↑今日はランチタイムなので。夜はまた内容が違います。


↑インペリアルバイキングの顔とも言える存在です!


↑この場所に家族でよく座りました。


↑現在の支配人と広報部の方と

 手塚るみ子さんが案内役となって手塚先生の大好物をご紹介するこのコーナー、8回目の今月は、先生がお誕生日になると必ず家族で訪れていたという、帝国ホテルのインペリアルバイキングをご紹介します。

グルメ・ド・オサムシ 8
 「帝国ホテルのインペリアルバイキング」

 11月3日は父の誕生日だ。この日は毎年、父が主催となって家族全員でご馳走を食べに行くのが、我が家の恒例行事の一つとなっていた。その多くは銀座を中心としたレストランだったが、なかでも帝国ホテルの「インペリアルバイキング」は(当時は「レインボールーム」という名だった)、何度となく利用していたところである。
  ご存知のように此処は、日本で初めてバイキング料理を紹介したレストランで(昭和33年)、それこそ「バイキング」という単語で流行語大賞もとれちゃうほど(そんな大賞は当時まだ無かったが)60年代当時は超グルメな人気スポットといえる場所だった。そんなところへ食事に連れて行ってもらえるのは、子供心にすごく嬉しくもあって、また何より"好きなものを好きなだけ取ってきて食べる"というバイキングスタイルは、子供にとっては実に楽しいシステムでもあった。

▸ **課題の目的**
帝国ホテルのインペリアルバイキングを紹介する本文のうち、「手塚るみ子さんが案内役となっ」から「に楽しいシステムでもあった。」までの部分を一字一句そのまま書き写してください。

▸ **データの内容**
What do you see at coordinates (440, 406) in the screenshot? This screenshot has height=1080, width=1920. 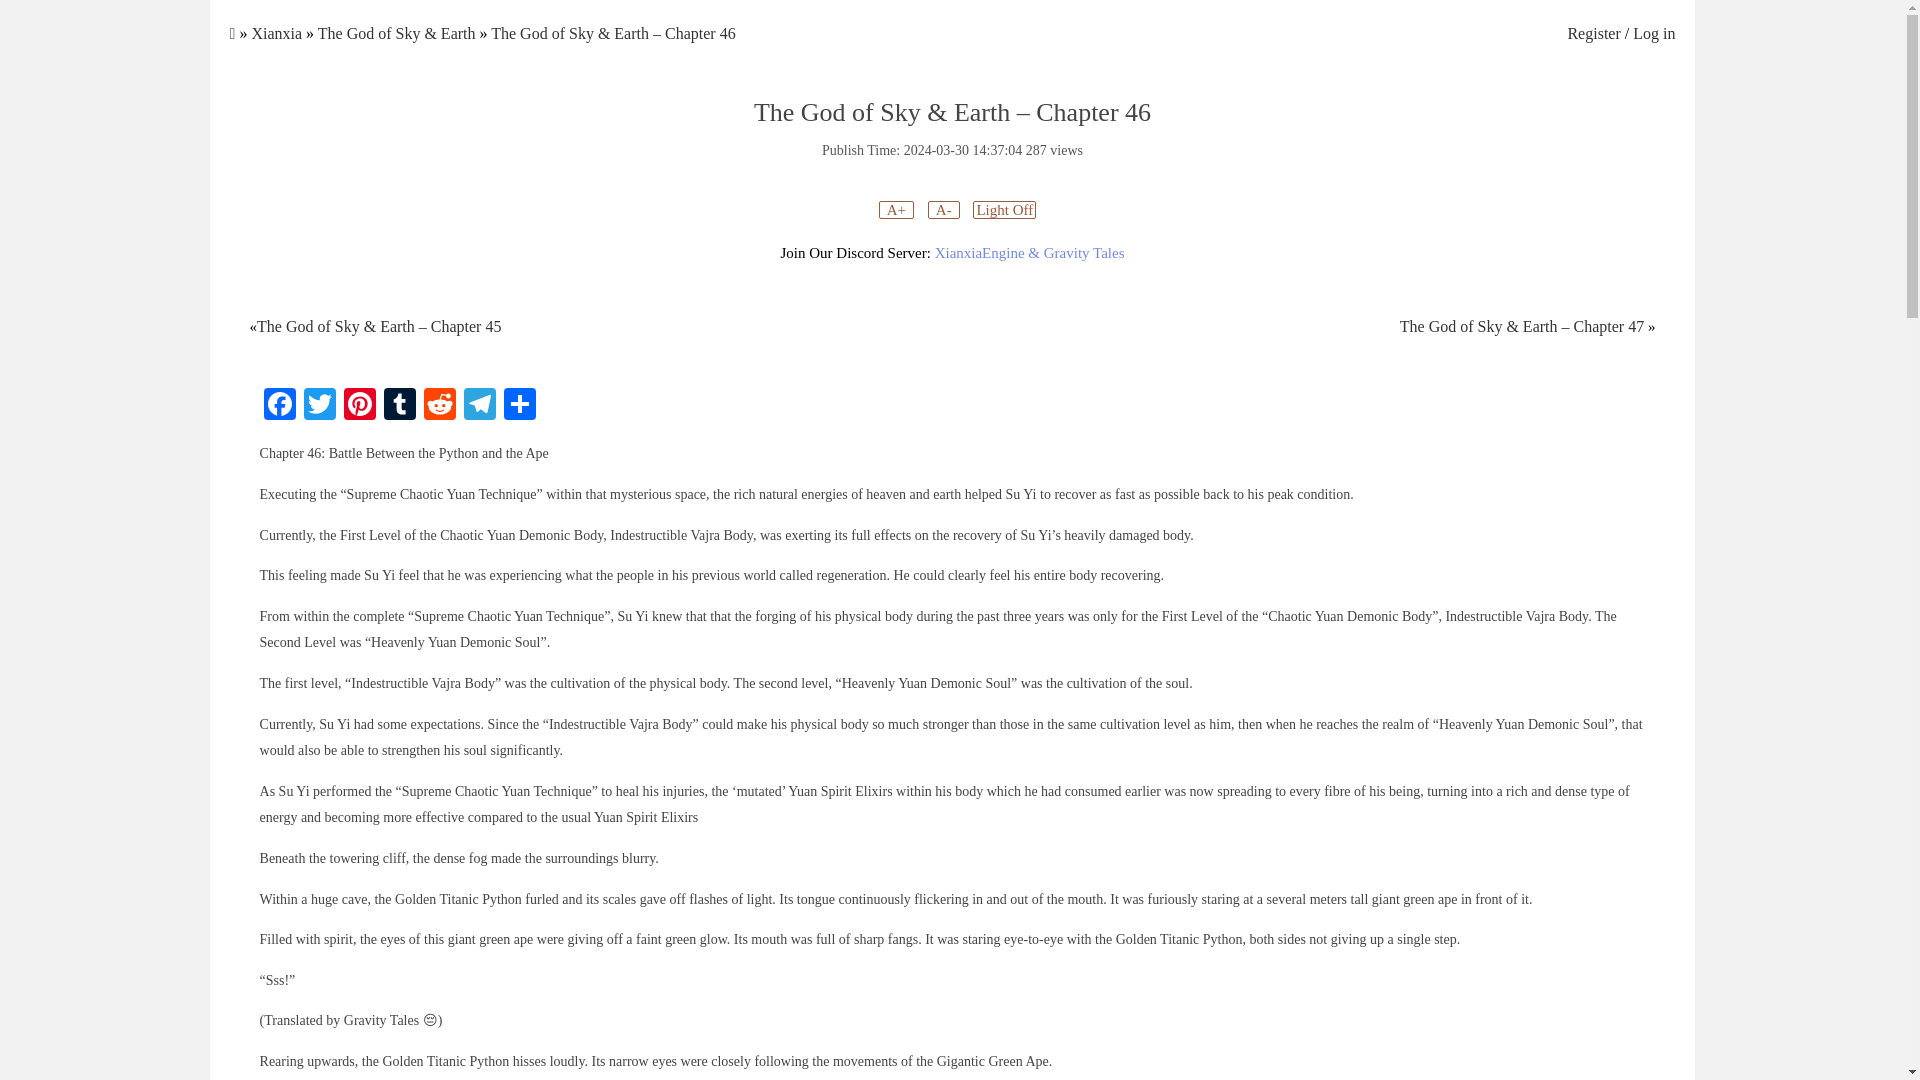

▸ **問題の解答**
手塚るみ子さんが案内役となって手塚先生の大好物をご紹介するこのコーナー、8回目の今月は、先生がお誕生日になると必ず家族で訪れていたという、帝国ホテルのインペリアルバイキングをご紹介します。

グルメ・ド・オサムシ 8
 「帝国ホテルのインペリアルバイキング」

 11月3日は父の誕生日だ。この日は毎年、父が主催となって家族全員でご馳走を食べに行くのが、我が家の恒例行事の一つとなっていた。その多くは銀座を中心としたレストランだったが、なかでも帝国ホテルの「インペリアルバイキング」は(当時は「レインボールーム」という名だった)、何度となく利用していたところである。
  ご存知のように此処は、日本で初めてバイキング料理を紹介したレストランで(昭和33年)、それこそ「バイキング」という単語で流行語大賞もとれちゃうほど(そんな大賞は当時まだ無かったが)60年代当時は超グルメな人気スポットといえる場所だった。そんなところへ食事に連れて行ってもらえるのは、子供心にすごく嬉しくもあって、また何より"好きなものを好きなだけ取ってきて食べる"というバイキングスタイルは、子供にとっては実に楽しいシステムでもあった。